## TASK:
Write out all the entries word for word and omit any pictures.

Content starts

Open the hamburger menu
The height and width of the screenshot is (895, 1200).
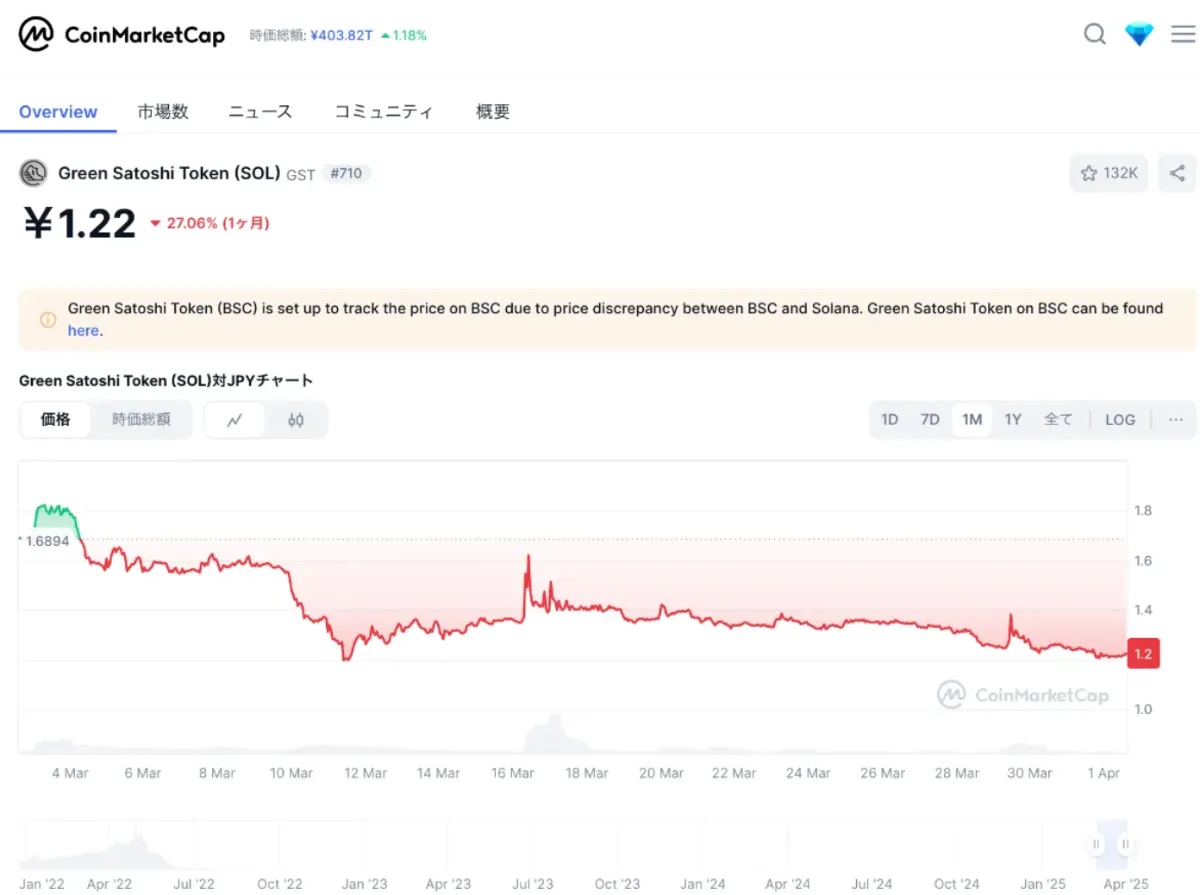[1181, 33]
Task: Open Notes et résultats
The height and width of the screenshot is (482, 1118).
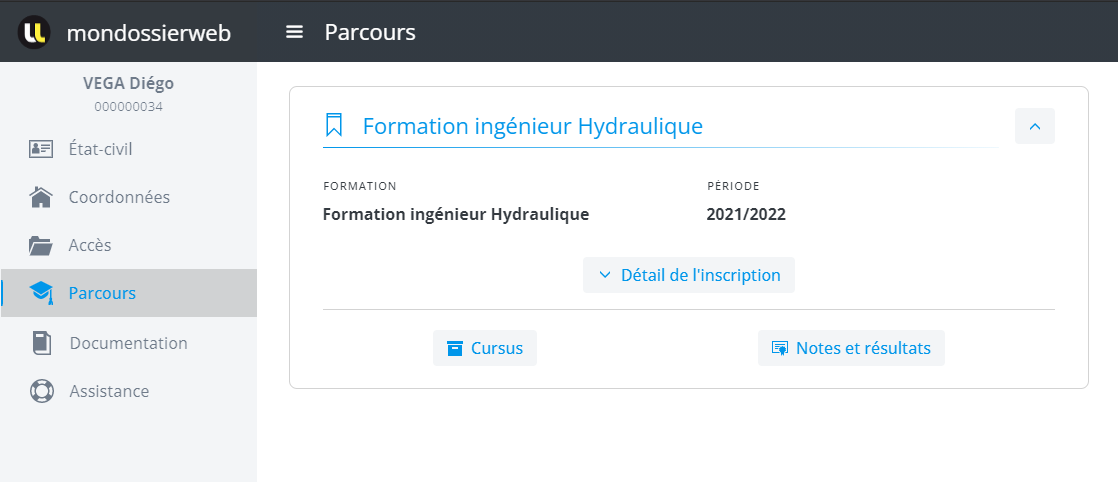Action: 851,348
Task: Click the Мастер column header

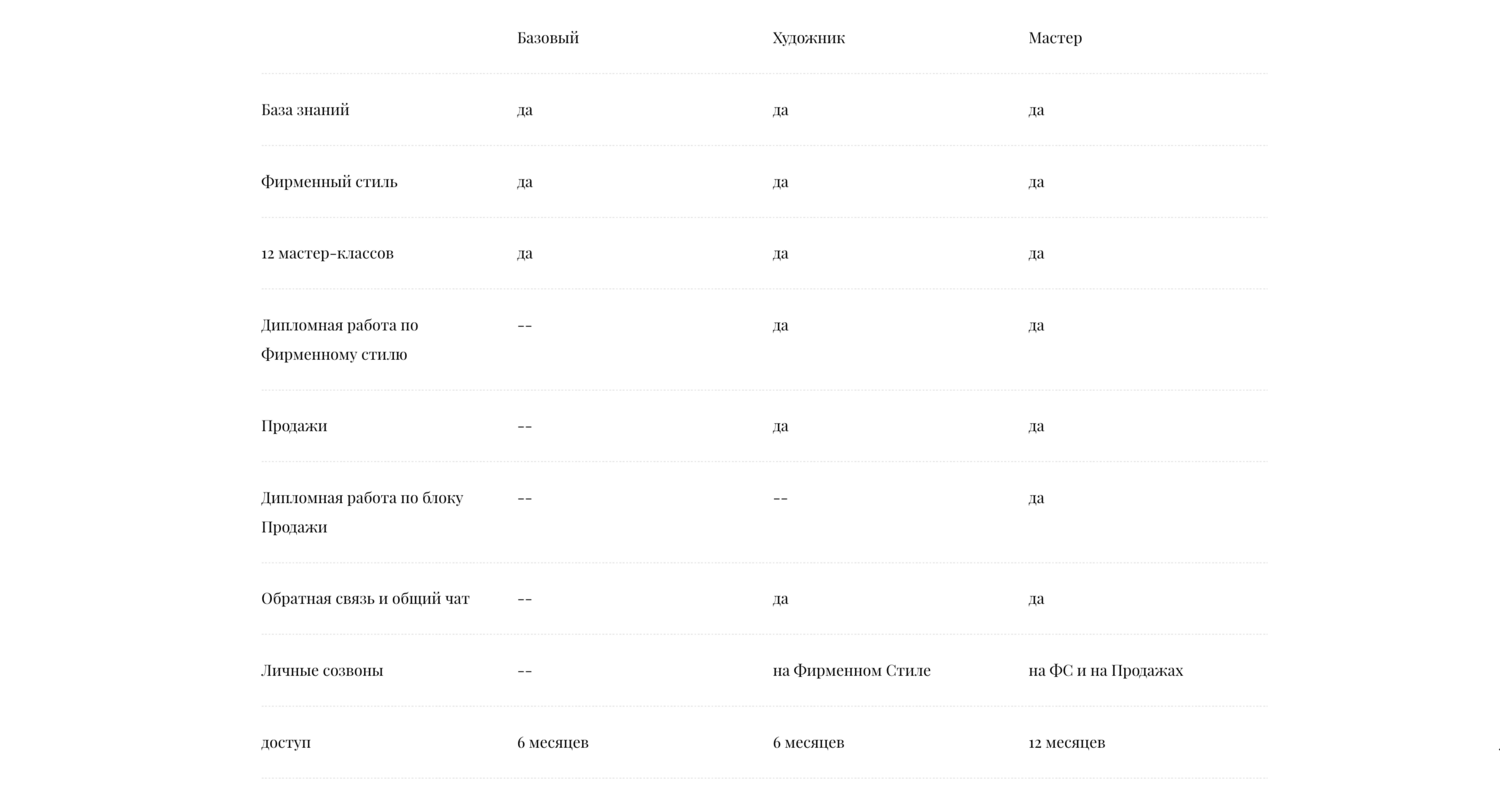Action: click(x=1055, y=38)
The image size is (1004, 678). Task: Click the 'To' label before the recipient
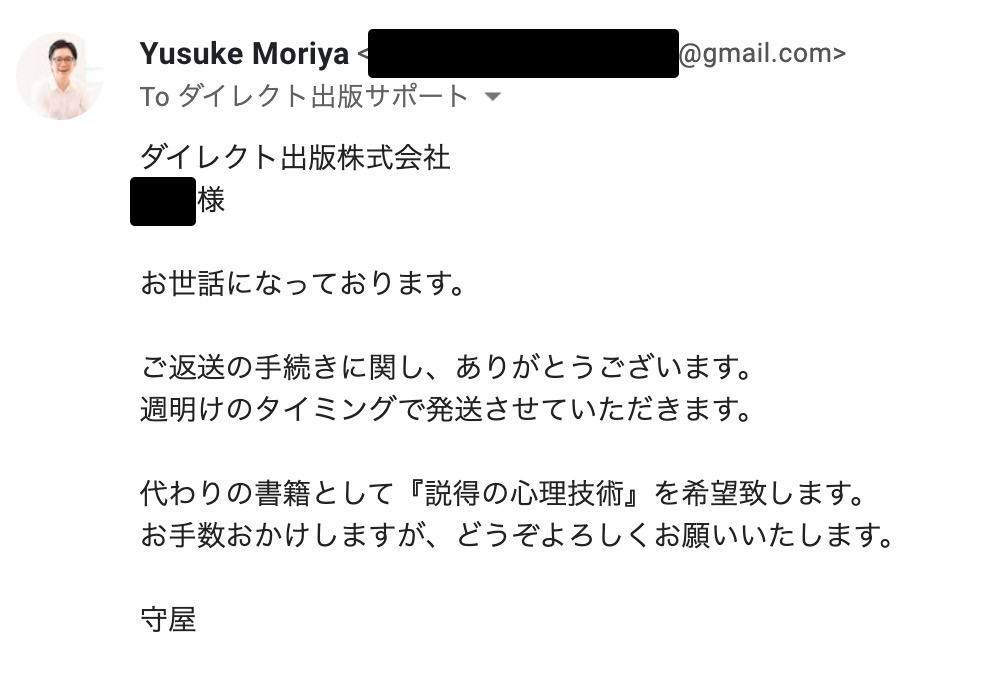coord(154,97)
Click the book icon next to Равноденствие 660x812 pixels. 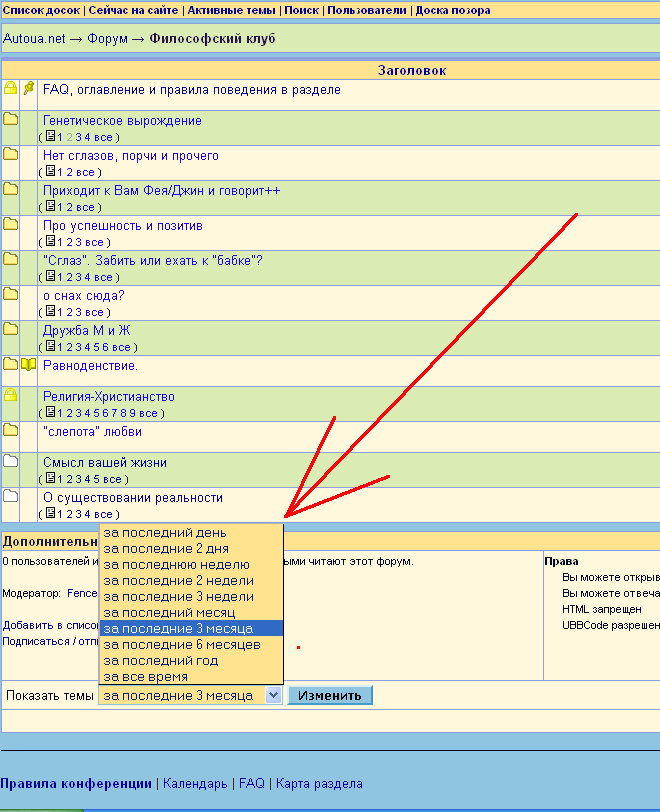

Content ends

## ANSWER AREA:
Open the hamburger menu
The height and width of the screenshot is (895, 1200).
[1181, 33]
Task: Open Notes et résultats
The height and width of the screenshot is (482, 1118).
Action: 851,348
Task: Click the Мастер column header

Action: click(x=1055, y=38)
The image size is (1004, 678). Task: Click the 'To' label before the recipient
coord(154,97)
Click the book icon next to Равноденствие 660x812 pixels. 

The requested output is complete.